A grid of sensors embedded into an innovative building insulation activates specific façade components to optimise energy savings while improving aesthetics.
The energy consumption of buildings is on the rise in Europe. This is due to ageing housing stock. Now the idea is to use a high-tech kind of retrofitting approach, using several types of modules that allow real-time monitoring through multiple sensors to optimise energy consumption.
This is precisely the aim of a new multifunctional modular façade system, able to adapt to a variety of climatic conditions. It is currently being tested in a building located in the Extremadura region of Spain, known for its continental climate.
The concept, developed by a consortium gathered under the European project MeeFS, is based on an energy management system. “The system controls and monitors all the technological units of the façade,” says Maciej Michajłow, project engineer at Ska Polska, in Warsaw, Poland, “It also implements an algorithm, which takes into account the particularities of its environment.”
The system monitors relevant factors, including sun orientation for photovoltaic units and water feeding for organic green components.
The innovative units of the façade can be orientated towards both the sun and the wind to use the energy in the best possible way. They have the ability to transform the solar energy into thermal energy. That energy can, in turn, be transferred to the building when it is cold, or kept away when it is hot.
The advantage of this approach is that the monitoring operation is performed continuously, with no human supervision, except when the system detects a problematic situation. For example, this can happen when there is not enough water in the hydraulic installation feeding the organic green units on the façade.

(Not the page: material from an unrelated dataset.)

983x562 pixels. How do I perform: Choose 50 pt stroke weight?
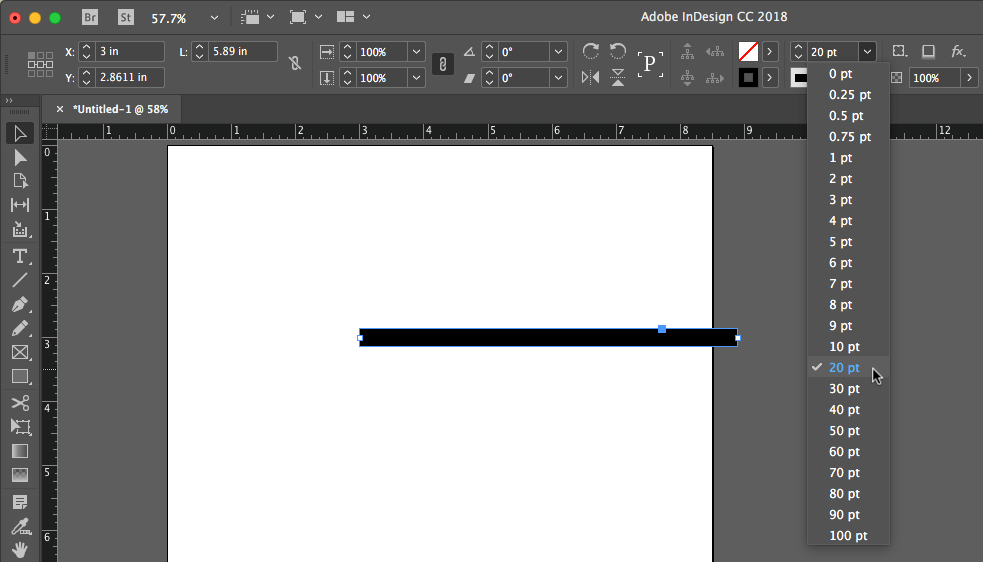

Besides, “It would be impossible for humans to process all the information from the sensors and apply proper actions in real-time for all the technical units,” says Michajłow. All the active units are designed to be assembled in the façade and to be in constant communication to report on their status.
The team believes “in the synergetic effect” of the different technologies applied. “The point of modular design is that the layout of the façade can be customised to better fit a particular building,” explains Marcin Bukat, specialised in the development of control system activities at Ska Polska.
To evaluate building performance, the researchers use an intelligent system to monitor energy consumption. “We deploy it on the demo building and we will be able to compare the energy consumption before and after the MeeFS system,” explains Bukat. This data is periodically checked.
One expert recognises the advantage of this approach for certain types of building. The energy consumption control and management systems provide accurate measurements that are essential in hotels, hospitals, offices or public buildings because “these buildings have a single heating /cooling system, with a centralised temperature adjustment,” notes Adriana Alexandru, head of the department at the National Institute for Research and Development in Informatics in Bucharest, Romania.
Energy consumption in residential buildings tends to vary more than in public buildings. Every apartment is equipped with a thermostat and every dweller can determine their own comfort standard.